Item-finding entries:
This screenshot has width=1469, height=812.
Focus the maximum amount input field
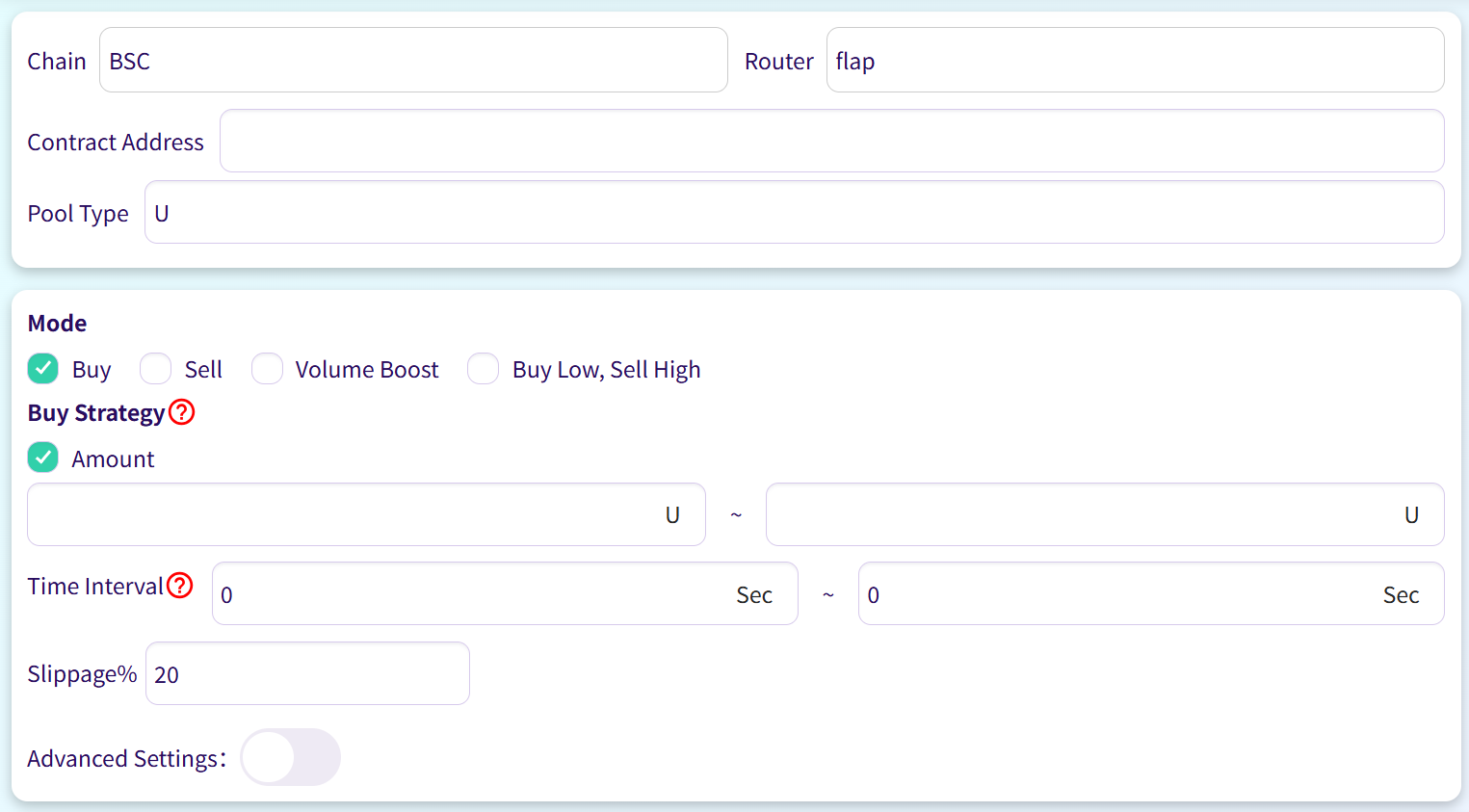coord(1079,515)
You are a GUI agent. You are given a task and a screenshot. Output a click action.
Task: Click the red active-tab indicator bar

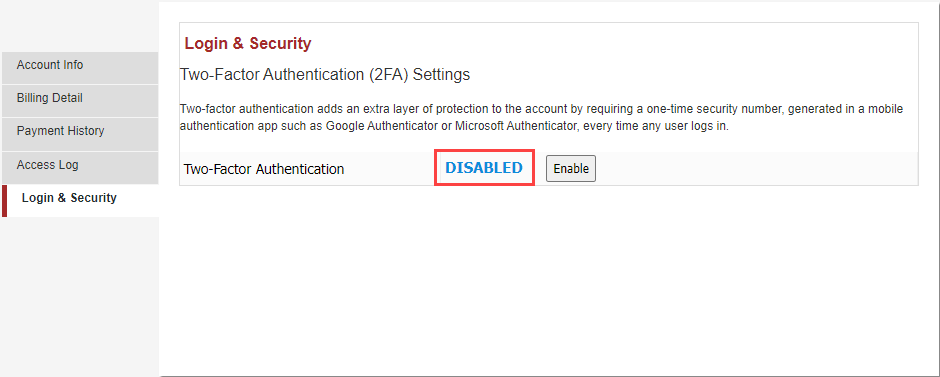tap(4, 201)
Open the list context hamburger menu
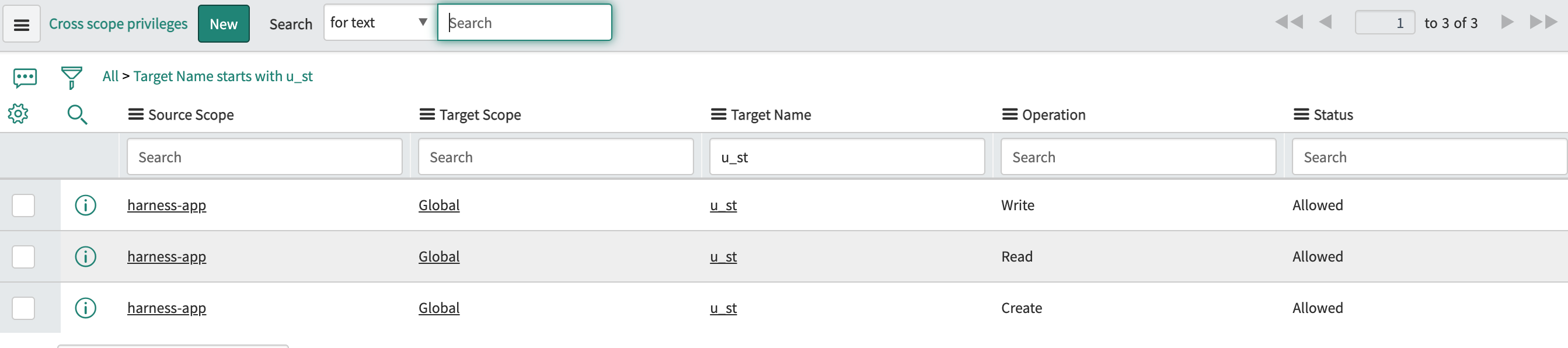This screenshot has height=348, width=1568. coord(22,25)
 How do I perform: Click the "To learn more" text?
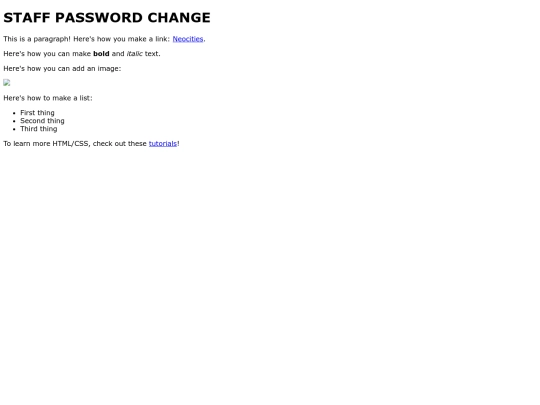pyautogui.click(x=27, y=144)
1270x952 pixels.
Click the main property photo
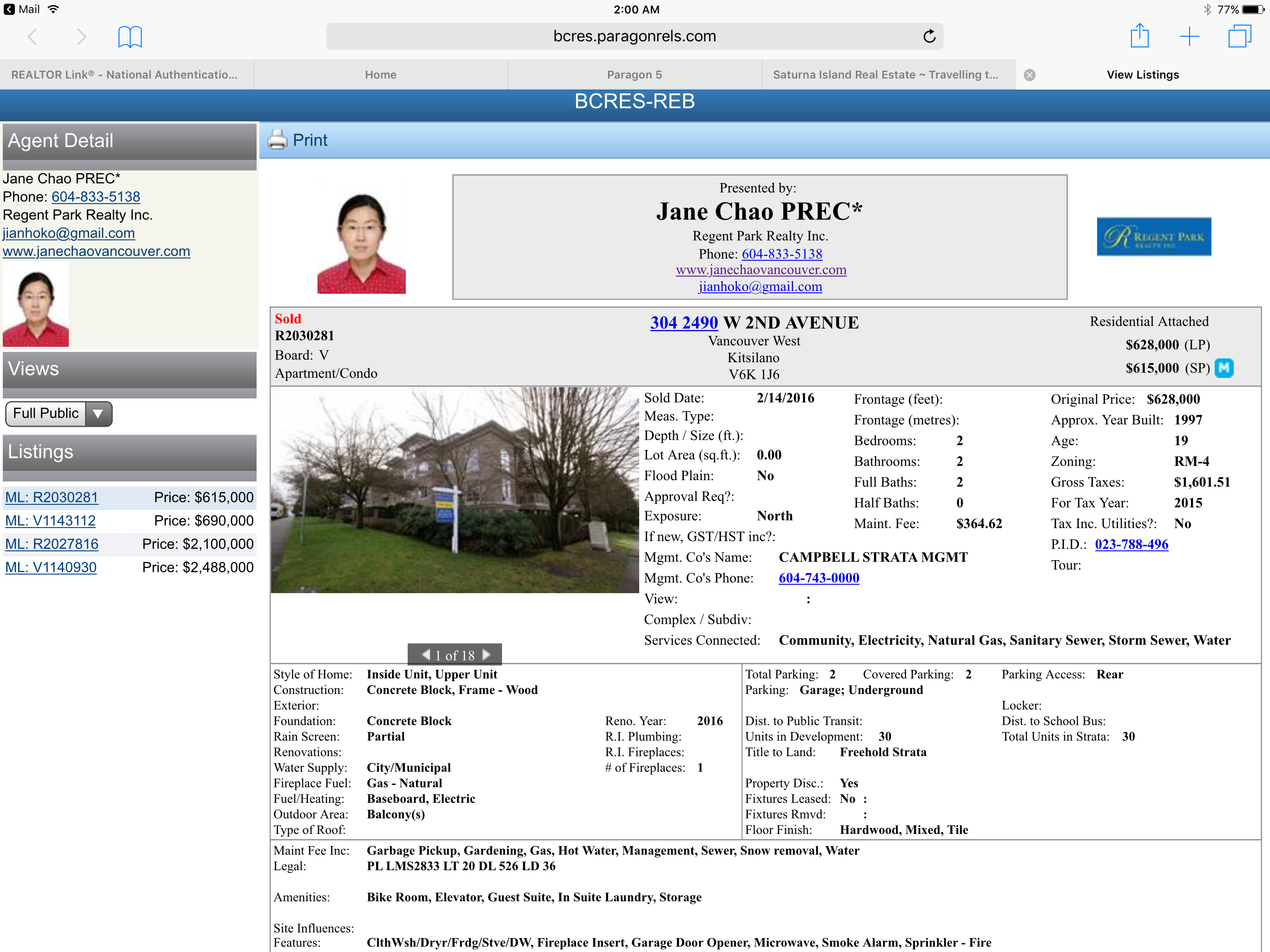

[Task prompt]: Return the text of every entry above word for word, leaving out the pictures.

[Response to the exercise]:
This screenshot has width=1469, height=812.
Focus the maximum amount input field
coord(1079,515)
You are a GUI agent. You are given a task and a screenshot. Output a click action.
Task: Click the red active-tab indicator bar

tap(4, 201)
Open the list context hamburger menu
This screenshot has height=348, width=1568. coord(22,25)
 How do I perform: Click the "To learn more" text?
pyautogui.click(x=27, y=144)
1270x952 pixels.
Click the main property photo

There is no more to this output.